The third intervention was (again, starting with the P.R. point) "Even though the smell of the dumped fuel made me nauseous, and I still see the trees coming up fast, I..." This is where Kay changed the words to "I trust in God and this pilot."

By now, Kay was obviously tired, and wanted to continue the next day. "Make it happen," I requested of the Boss that deals with those things, namely my wife. She did. Kay arrived the next day and said, "I slept a little better than usual. But I can't get the (scene of) wires and the highway out of my mind, and all the flashing lights (police, ambulance)." Gently tapping the P.R. point, I had Kay repeat: "Even though from this height, the highway seems so narrow, and all the poles far too close, and the lights signify I and the babies are going to die (her interpretation) I trust in God and this brave young pilot."

We then did a round using the phrase "This conviction of certain death," (again, Kay's interpretation, or assigned meaning of the scene before her). Following that we did the 9 Gamut, and floor to ceiling eye roll. After a few minutes, Kay said, "You know, I'm finally admitting to myself how much I resented my husband not being there for me, and I feel guilty about feeling that way. It isn't right."
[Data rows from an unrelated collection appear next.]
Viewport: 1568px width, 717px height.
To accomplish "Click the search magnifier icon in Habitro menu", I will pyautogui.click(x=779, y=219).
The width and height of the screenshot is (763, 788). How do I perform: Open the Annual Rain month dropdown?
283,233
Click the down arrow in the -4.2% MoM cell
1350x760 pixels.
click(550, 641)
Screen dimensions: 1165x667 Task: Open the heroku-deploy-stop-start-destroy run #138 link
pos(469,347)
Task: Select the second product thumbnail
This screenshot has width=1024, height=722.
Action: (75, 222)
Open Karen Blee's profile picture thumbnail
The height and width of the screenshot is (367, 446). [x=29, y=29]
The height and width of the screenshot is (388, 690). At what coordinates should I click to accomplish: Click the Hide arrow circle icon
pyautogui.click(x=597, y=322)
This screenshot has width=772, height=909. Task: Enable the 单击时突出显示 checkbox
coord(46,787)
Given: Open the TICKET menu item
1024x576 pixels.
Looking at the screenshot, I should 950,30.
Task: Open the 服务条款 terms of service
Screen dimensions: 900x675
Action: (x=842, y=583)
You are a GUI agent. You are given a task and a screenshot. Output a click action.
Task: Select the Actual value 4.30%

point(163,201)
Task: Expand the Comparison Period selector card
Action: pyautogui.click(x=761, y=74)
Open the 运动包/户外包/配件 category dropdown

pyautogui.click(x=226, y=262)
We did a round using the phrase "This resentment," and followed with a round for "this guilt." "How do you feel now?" I asked gently. "Well, I'm much more relaxed," she said. "I can appreciate now that because of our sacrifices (my husband's and mine) we have a pleasant home here in civilization, and sufficient money to be okay. We managed to put both girls through college, and now I have grandchildren to spoil."

I waited two more weeks before writing about this case. I wanted to be sure that two visits was actually enough to clear all those years of suffering. During Kay's last phone call she mentioned a planned visit to her medical doctor for a "check-up" and begin the process of reducing or eliminating her various medications.

She also said that although she continues her prayers each morning, she usually doesn't wake up until the alarm rings....around 7am instead of 5:30am. Her prayers now, instead of being about the negative events of her past, take the form of useful items in the here and now. "I pray about other things now," Kay said. "I pray that God will keep me healthy, I pray for my daughter, who is going through a divorce. I thank Him for finding you and your wonderful healing method, and I pray to give thanks that so much of it is gone." A few more questions revealed that according to Kay, less than 10% of her 'shakiness' remains. "The flashbacks are becoming vague," she said, "like I can see right through them."

I look forward to some more time with this lovely lady.